Friday, 6 February 2009

Let 'em moan, let 'em moan, let 'em moan

Thank God the snow’s more or less gone now. No, not because I’ve been unable to get to work (although I was stuck at home on Monday), but because I am sick to the back teeth of people moaning about every single facet of the wintry conditions.

We’ve had people moaning that they couldn’t get to work, that the schools were shut, that the schools were still shut, that the schools weren’t shut, that they’re cars had been stuck for 3 days, that their road hadn’t been gritted. For the love of God, SHUT THE FUCK UP.

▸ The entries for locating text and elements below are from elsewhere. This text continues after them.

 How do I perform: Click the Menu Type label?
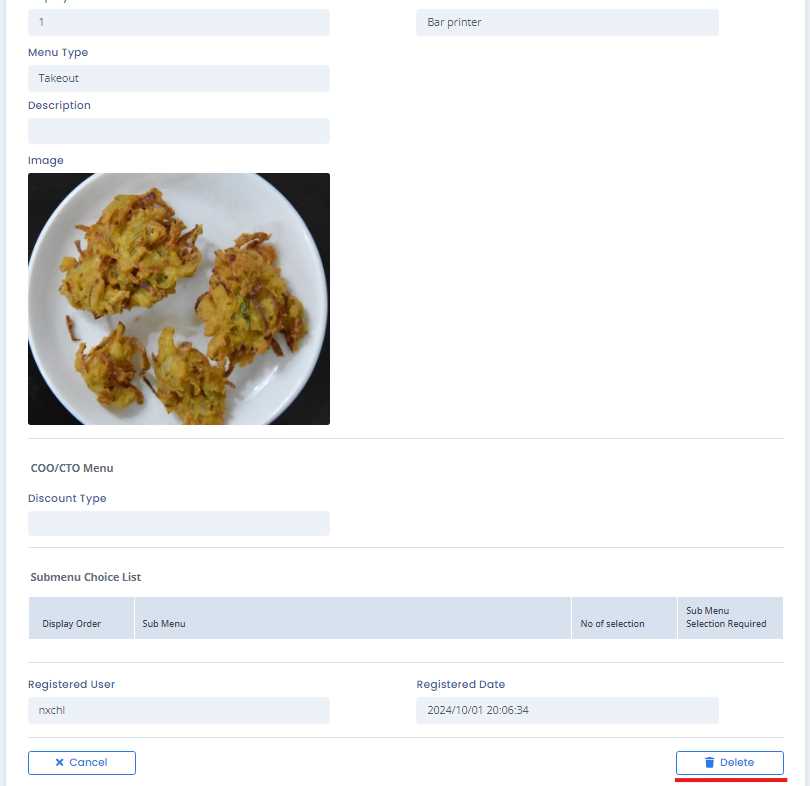click(58, 53)
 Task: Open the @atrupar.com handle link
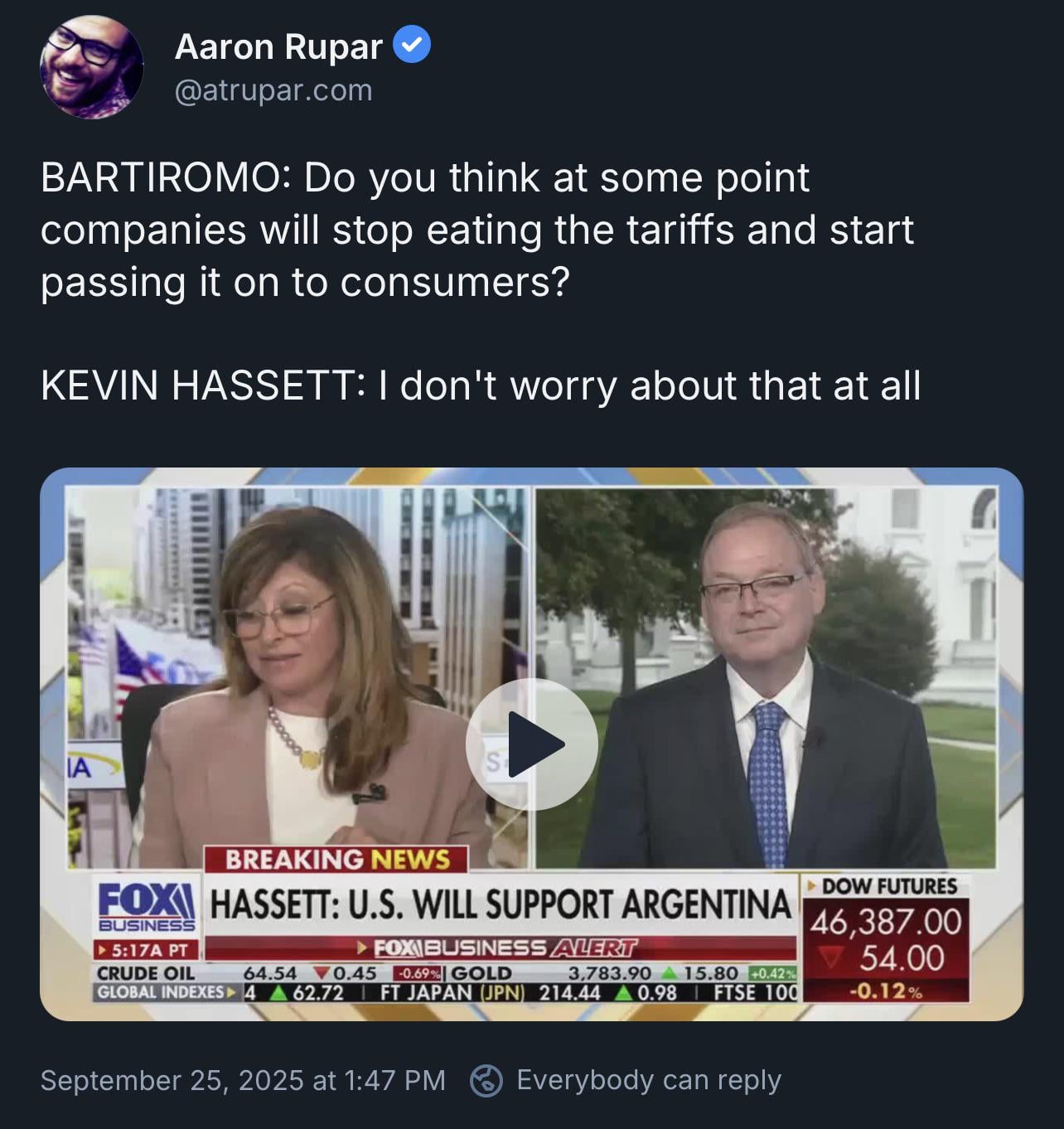coord(273,90)
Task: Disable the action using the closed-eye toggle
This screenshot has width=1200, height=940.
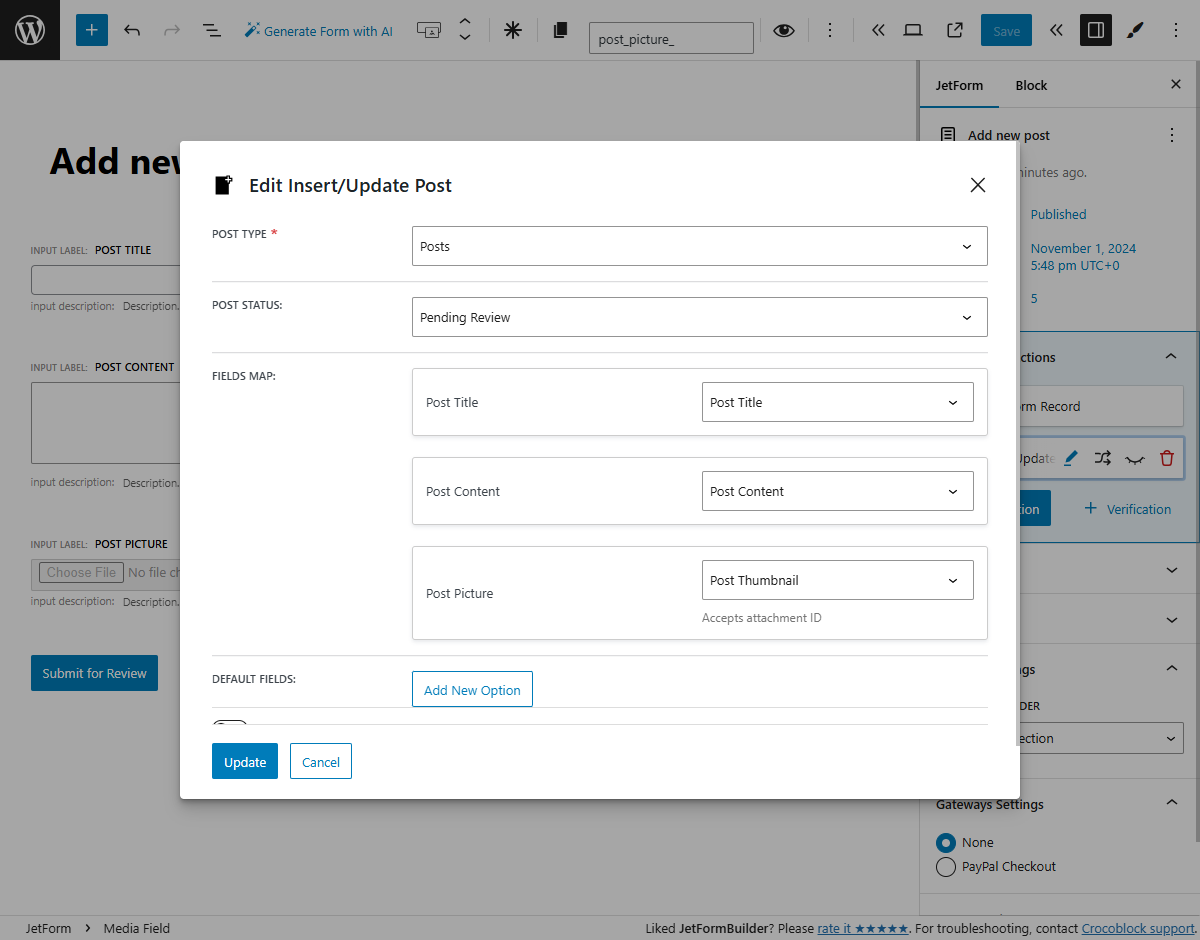Action: 1135,458
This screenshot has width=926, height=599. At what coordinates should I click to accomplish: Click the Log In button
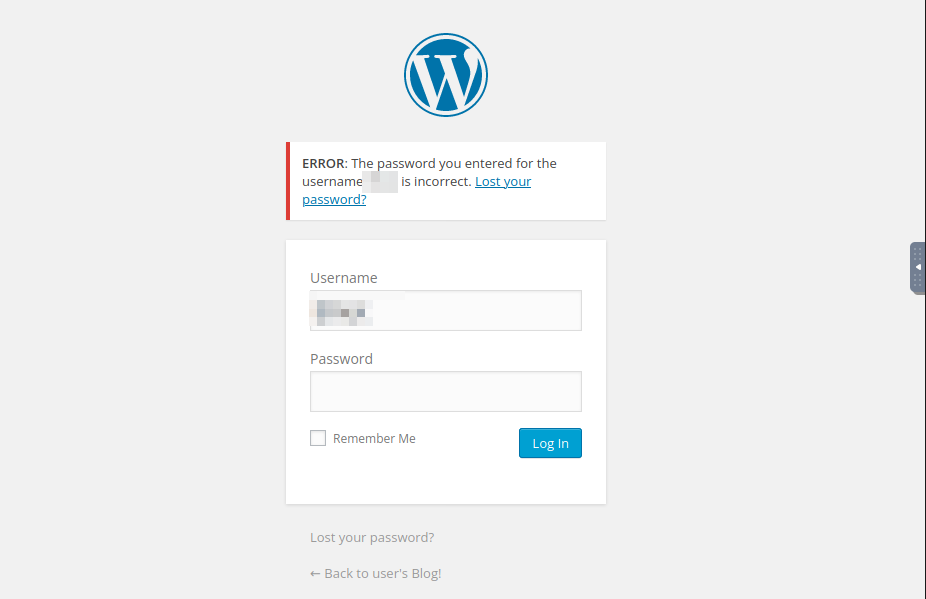(550, 443)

I don’t work for the council nor do I hold any particular view of their ability or otherwise to look after the county, but give ‘em a break, will you? It’s not their fault that the snow fell, nor that the gritters can do the square root of bugger all when the snow comes down so quick the road is covered again literally minutes after the last visit. Nor is it their fault that villages on the outskirts of the Moon haven’t yet been reconnected to the outside world; there’s only a finite amount of salt to go round, and motorways tend to be slightly more important than some back road to a grotty little hamlet.

At work, somebody complained that their car was still stuck in the snow 3 days after the first fall. It took a Herculean effort not to say “well get a bloody spade and dig the bastard out then”. They seem to have missed the fact that the temperatures have stayed sub-zero for nearly a week now, so the snow isn’t going to melt. Nor are there any celestial beings akin to the tooth fairy who will dig it out while you sleep. Get a spade and do it yourself. It took me 15 minutes to dig 2 out using a small dust shovel the other day, so stop bleating.

I can symapthise with people who complain that the schools have been shut for too long – when I was at school you needed an imminent nuclear war to close the doors at ours – but there is a genuine danger for kids in the playground. When I was young, had I slipped over in the playground I would’ve been told off for being a cretin and sent on my way, but these days you can take your teacher, school and the entire LEA to court over a scraped knee. Until kids (and more importantly, parents) start taking responsibility for their own actions, the very lightest dusting of snow is likely to see schools slamming their doors quicker that you can say “out of court settlement”

There was also the story of a woman who complained that her daughter’s school hadn’t closed, and that she was worried about falling over in the playground. My legal representatives had advised me against commenting on this story for fear of a record-breaking amount of compensation being payable.

At the end of the day, it’s going to happen. It’s the worst snow in the London area since 1963 in some places, so it’s not like it happens every year. Have the day off, chuck a few snowballs and shut your moaning trap, before I give you something to moan about.